Stocks officially entered a bear market on March 11 after the longest bull market in history. But this average of 30%-plus sell-off isn't a reason to hit the panic button. Those holdings you're tempted to sell today may recover over time. Instead, this sell-off is a signal for long-term investors to shop for stocks that will lift their portfolios once this crisis is behind us.

Where to begin? Here are a few tips.

An investor holds his head in frustration as he sits in front of stock market charts on his computer.

Image source: Getty Images.

Look to the future, look to the past

As novel coronavirus cases climb to more than 350,000 worldwide, it's clear most companies will experience some degree of effect right now. It could be a supply disruption, the cost of hiring temporary workers, or lost sales.

The bright spot in all of this is that the situation is very likely temporary. In some cases, the crisis will hurt a quarter or two of earnings. In others, we may face a longer period of lackluster sales and profit. That is why it's important to look further ahead on a case-by-case basis. And that starts by looking at earnings reports prior to the coronavirus outbreak and determining whether that level of performance or better can happen after the crisis is over.

As you consider stocks to buy, think of companies that, once past this hurdle, will be back to business as usual -- whether that may be next month or next year.

Bargain hunt for great companies having a tough time

It's time to look for stocks that are suffering now, but as mentioned above, have what it takes to rebound. Nike (NKE -1.26%) is a good example. Revenue in the current quarter is likely to take a hit after the maker of athletic clothing and footwear temporarily shut stores due to the crisis. What may prolong the pain is the postponement of sports events worldwide. Nike launches special products for championships like the Euro 2020 soccer championship, and such events represent advertising opportunities. Though Nike revenue may not be a slam dunk this year, it's clear that once sports events are back on the calendar, a market leader like Nike will recover. Nike shares have lost 31% this year, and the shares are trading at their lowest in relation to earnings since November 2017.

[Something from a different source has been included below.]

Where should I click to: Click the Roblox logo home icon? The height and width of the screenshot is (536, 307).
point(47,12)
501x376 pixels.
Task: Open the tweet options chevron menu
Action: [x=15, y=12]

Check out stocks that are still performing

Once you've picked up some bargains, it's time to check out shares that have resisted the crisis. Here, look at how and why the company has managed to outperform the market and consider the company's prospects for future growth. In this market sell-off, Amazon (AMZN -2.56%) shares have managed to stay afloat, rising about 1.1% so far this year. Sure, Amazon is lucky that it just so happens to be a retailer of consumer staples offering delivery at a time when so many people are on lockdown. But Amazon isn't sitting back and letting things happen. The company is spending more than $350 million worldwide to boost pay for workers in fulfillment, transportation, stores, and delivery through the end of April and creating 100,000 jobs to handle demand. While some investors might shy away from buying shares close to an all-time high -- which is Amazon's case -- during a sell-off, I say it is worth doing on a case-by-case basis. If Amazon can weather this storm, I'm confident growth can continue in easier times.

Consider stocks paying dividends

A market sell-off is a good time to reinforce your portfolio with dividend stocks, as they offer a steady source of annual income. For this, look to companies with a long history of dividend increases. It's even better if you can find a dividend stock that offers a decent entry point. Coca-Cola (KO 2.14%), down 24% this year, fits the bill. The company last month announced the 58th consecutive increase to its annual dividend and said it paid $6.8 billion in dividends to shareholders in 2019. The beverage giant's cash dividend payout ratio shows the company paid out 81% of its free cash flow as dividends over the past year. Coca-Cola's free cash flow has climbed nearly 80% since a low point in July 2018 to reach the current level of $8.42 billion, meaning investors can be optimistic about its ability to continue payouts.

Though it's never pleasant to see your investments decline, there is plenty of opportunity during a market sell-off to set your portfolio up for future gains.